2. Create Keyword-Rich Pages
In order for search engines to associate your pages with the phrases people are searching for, search engines need to know what
your page is about. To do that, search engines look at the phrases that appear most often on your pages.
For example, if you are a health coach who works with overweight teens, you’ll want to use the terms on your website, such as “weight-loss coach for teens” or “how to lose weight as a teenager.”
Here’s a good strategy for creating a keyword-rich page. Write an article centered around one challenge your audience faces.
For example, “Eating Tips for Teens to Lose Weight and Grow Strong.” As you write this article, be sure to include lots of keywords related to the subject.
One good tool for brainstorming effective keywords is Google’s “Keyword Tool.” It gives you keyword suggestions and an indication of how popular those phrases are. This will help you discover new keywords as well as keywords that people are actually searching for.
3. Get High-Quality Inbound Links
There are two types of links:
- “outbound links” which TAKE VISITORS AWAY from your website to other websites, and
- “inbound links” which BRING VISITORS to your website from other websites
The second type of link, an inbound link, is the kind you want to seek out. They are more valuable than outbound links in the eyes of search engines.
The reason is that an inbound link implies your website is worthwhile to link to. It’s a vote of confidence for your website –from another website–. At the same time, an outbound link doesn’t say much about the value of your website.
At the same time, you also need to make sure that your inbound links are coming from -quality- websites. If the websites that link to yours are unrelated, have lots of useless content, and are hard to use, then your ranking won’t improve much.
Great links include websites that your target audience often visits.
For example, if your target audience includes dentists, then links from websites that discuss building a dental business would be great.
4. Write Good Page Tags
Page tags are snippets of code that are hidden in your website. They clue search engines on what your web pages are about.
Well-written page tags help search engines evaluate your pages, as well as help searchers know what your website is about before they click on it.
The four top tags to focus on are the Title Tag, the title of your page; the Description Tag, which describes the page in more detail; the Keywords Tag, which indicates the main keywords on the page; and the Alt Tag, which is used to describe images.

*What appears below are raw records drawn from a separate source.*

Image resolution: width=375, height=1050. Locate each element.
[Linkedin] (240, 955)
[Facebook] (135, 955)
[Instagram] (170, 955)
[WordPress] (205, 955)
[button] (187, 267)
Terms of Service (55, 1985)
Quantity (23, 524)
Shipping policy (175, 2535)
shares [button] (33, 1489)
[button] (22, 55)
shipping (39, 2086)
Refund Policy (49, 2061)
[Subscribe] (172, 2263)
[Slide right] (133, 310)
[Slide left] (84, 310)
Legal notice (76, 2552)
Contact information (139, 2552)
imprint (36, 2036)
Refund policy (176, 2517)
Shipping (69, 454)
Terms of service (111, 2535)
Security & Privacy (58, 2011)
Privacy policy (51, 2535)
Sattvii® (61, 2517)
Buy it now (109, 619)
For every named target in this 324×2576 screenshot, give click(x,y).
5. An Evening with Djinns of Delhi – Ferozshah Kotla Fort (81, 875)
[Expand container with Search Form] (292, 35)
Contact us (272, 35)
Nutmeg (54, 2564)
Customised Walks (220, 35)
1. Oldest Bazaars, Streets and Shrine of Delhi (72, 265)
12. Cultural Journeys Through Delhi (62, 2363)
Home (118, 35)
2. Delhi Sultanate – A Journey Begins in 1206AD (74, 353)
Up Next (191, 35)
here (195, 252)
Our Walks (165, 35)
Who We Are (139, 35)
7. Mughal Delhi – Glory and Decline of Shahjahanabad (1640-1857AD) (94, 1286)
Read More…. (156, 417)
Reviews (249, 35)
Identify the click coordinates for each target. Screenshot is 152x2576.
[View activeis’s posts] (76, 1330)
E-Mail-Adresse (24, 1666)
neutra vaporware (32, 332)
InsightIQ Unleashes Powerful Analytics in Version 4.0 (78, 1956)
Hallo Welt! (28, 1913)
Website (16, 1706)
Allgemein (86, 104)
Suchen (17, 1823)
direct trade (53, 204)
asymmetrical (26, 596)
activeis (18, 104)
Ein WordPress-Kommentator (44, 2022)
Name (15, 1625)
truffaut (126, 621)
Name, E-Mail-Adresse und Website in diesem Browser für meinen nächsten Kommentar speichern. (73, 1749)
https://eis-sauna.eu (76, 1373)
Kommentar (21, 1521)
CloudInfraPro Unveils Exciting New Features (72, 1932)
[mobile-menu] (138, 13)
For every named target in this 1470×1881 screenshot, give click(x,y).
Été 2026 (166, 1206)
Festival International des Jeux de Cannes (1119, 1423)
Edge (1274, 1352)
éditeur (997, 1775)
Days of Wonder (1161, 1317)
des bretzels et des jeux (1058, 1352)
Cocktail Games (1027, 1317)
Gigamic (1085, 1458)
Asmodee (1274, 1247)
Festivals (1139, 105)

To write the tags well, make sure the tags relate directly to your web pages and use your keywords where possible.
For example, if you help professional men lose weight, then the title of your home page could be “Health Coaching for Overweight Professional Men.” This is directly related to what you do and includes various related keywords.
5. Check Your Stats to Win
In your statistics, you can find a whole host of information – vital stuff to know if you’re actually doing things right.
A good starting point when looking at stats is to see:
- how many people are visiting your website
- from which websites your visitors are coming from
- What keywords are people using to find your website?
- Which pages are they looking at
- if there are pages not being visited
Here are two examples of how checking your stats can improve your website.
Example 1: When looking at your stats, you may discover that one of your pages has never been visited. You should contact your designer to make sure there are no technical errors.
Example 2: In your stats, you may find that almost every visitor who goes to a specific page ends up calling you for a free coaching session. Consider making this page more prominent.
A good statistics tool is Google Analytics. It has a lot of information and is easier to understand than many other stat programs. And it’s free.
Here are Those 5 Keys in a Nutshell
- Make your website search engine friendly
- Get good keywords into your pages
- Getting quality inbound links
- Write good page tags
- Checking your stats to improve
With more traffic to your website, you can grow your coaching business with more clients, more email list subscribers, and more product sales.